Peruvians protest as little-known lawmaker sworn-in as president

Lima, Nov 10 (efe-epa).- People protested on the streets of this capital Tuesday as congressional speaker Manuel Merino was sworn-in as Peru’s third president in four years following the controversial ouster of Martin Vizcarra.
Merino, a member of the center-right Popular Action party, vowed that the country’s next general election will take place as planned on April 11, 2021, and to ensure that electoral authorities have all the resources they need for the process.
Regarding Peru’s biggest crisis aside from the political upheaval, he said that while seeking to maintain continuity in the fight against Covid-19, the new government will “correct the mistakes” that have seen the Andean nation lead the world in per capita deaths from coronavirus.
The 59-year-old Merino said his administration will also maintain efforts to address the economic damage done by the pandemic.
He said he planned to assemble a “Cabinet of consensus and national unity” comprising non-partisan professionals.
Pleading for an end to conflict between Congress and the executive branch, Merino likewise appealed for “calm and tranquility” amid growing protests over legislators’ vote to remove Vizcarra for “permanent moral incapacity.”
The votes to impeach Vizcarra “were not bought,” he said, insisting that due process was followed.
“There is nothing to celebrate, it is a very difficult moment for the country,” Merino said.
Lawmakers from the Morado party, the only faction in Congress to oppose the removal of Vizcarra as a bloc, boycotted Tuesday’s ceremony as an “illegitimate taking of power.”
Hundreds gathered outside Congress to voice rejection of Merino’s elevation to the presidency and similar protests took place in other Peruvian cities.
Two months after an earlier attempt to impeach Vizcarra fizzled out, 105 of 130 members voted Monday night to oust him based on accusations of corruption during his 2011-2014 tenure as governor of the Moquegua region.
The impeachment bid in September collapsed when several parties withdrew their support after Vizcarra revealed that Merino had approached the military brass to secure their backing for a move against the president.
Vizcarra took office in March 2018 after his predecessor resigned to avoid being impeached. Pedro Pablo Kuczynski was forced out on suspicion he received some of the $30 million in bribes Brazilian construction giant Odebrecht paid to officials to obtain lucrative public works contracts.
Despite his having no party behind him, Vizcarra has had some success in reforming Peru’s judiciary and forcing an early congressional election and enjoys an approval rating of around 50 percent.
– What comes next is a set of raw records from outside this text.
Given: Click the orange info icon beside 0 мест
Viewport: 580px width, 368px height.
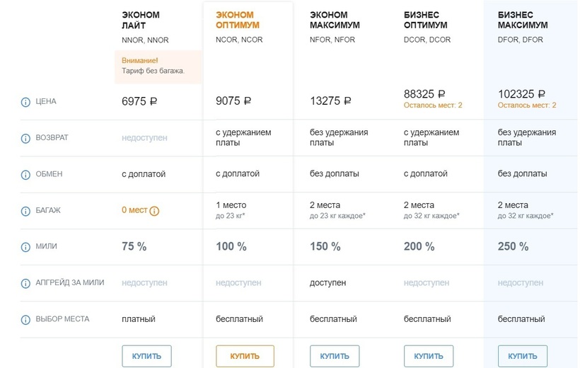Looking at the screenshot, I should [154, 211].

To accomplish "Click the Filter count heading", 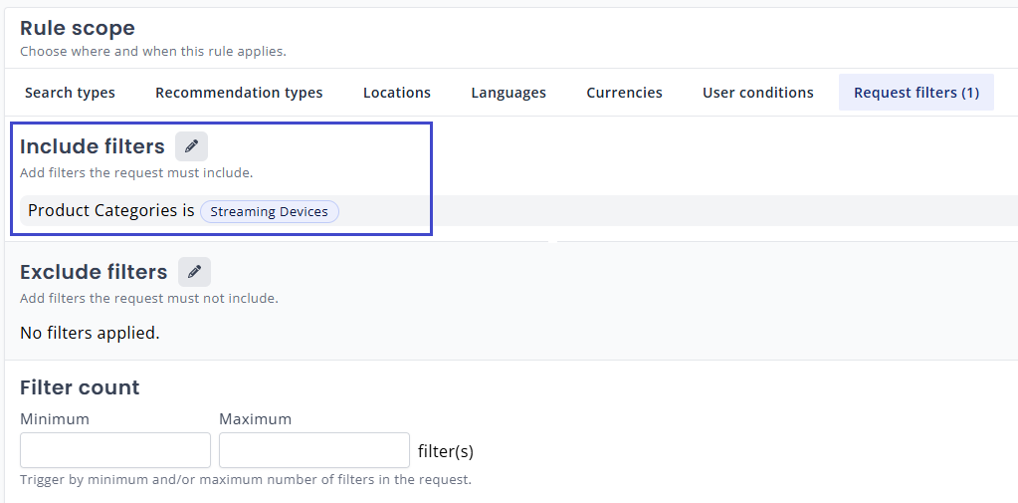I will 80,387.

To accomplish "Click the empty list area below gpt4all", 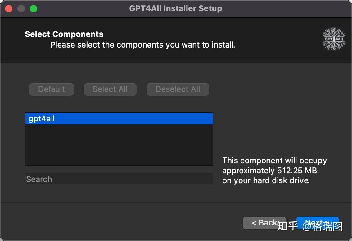I will 119,146.
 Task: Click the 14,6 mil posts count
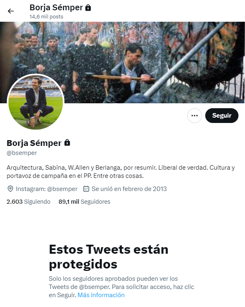46,17
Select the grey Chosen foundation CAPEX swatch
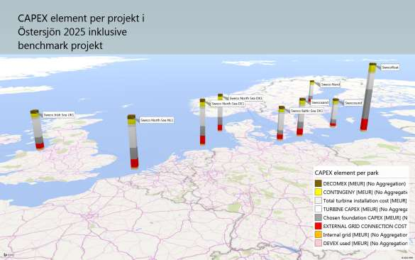Image resolution: width=415 pixels, height=260 pixels. [x=319, y=217]
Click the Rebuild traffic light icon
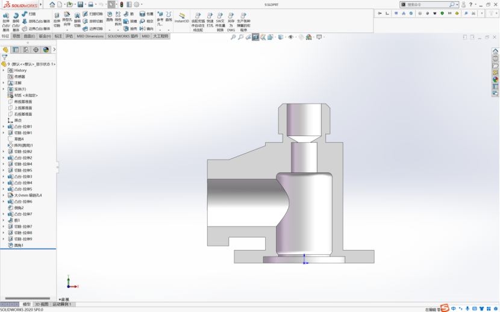The image size is (500, 312). coord(121,4)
Merino’s administration “does not enjoy legitimacy because it has not been elected by the citizens, that’s the way it is,” Adriana Urrutia, president of the civic organization Transparencia, told Efe Tuesday.
She pointed out that the new president “only obtained 5,000 votes” in his run for Congress.
“The (presidential) vacancy comes solely because the arithmetic exists,” political scientist Fernando Tuesta said. “They only had to amass votes, which come from the accusations of alleged acts of corruption.”
“But in the constitution, the (president) can be removed only for specific and objective causes. Moral incapacity is impossible to prove objectively,” he said.
Media outlets, along with 2021 presidential hopefuls George Forsyth and Julio Guzman, have suggested the removal of Vizcarra is tantamount to a coup.
Peru’s Constitutional Tribunal is currently reviewing the validity of “moral incapacity” as a reason to impeach a president. The mechanism was created in the 19th century to address a situation in which the head of state is mentally impaired.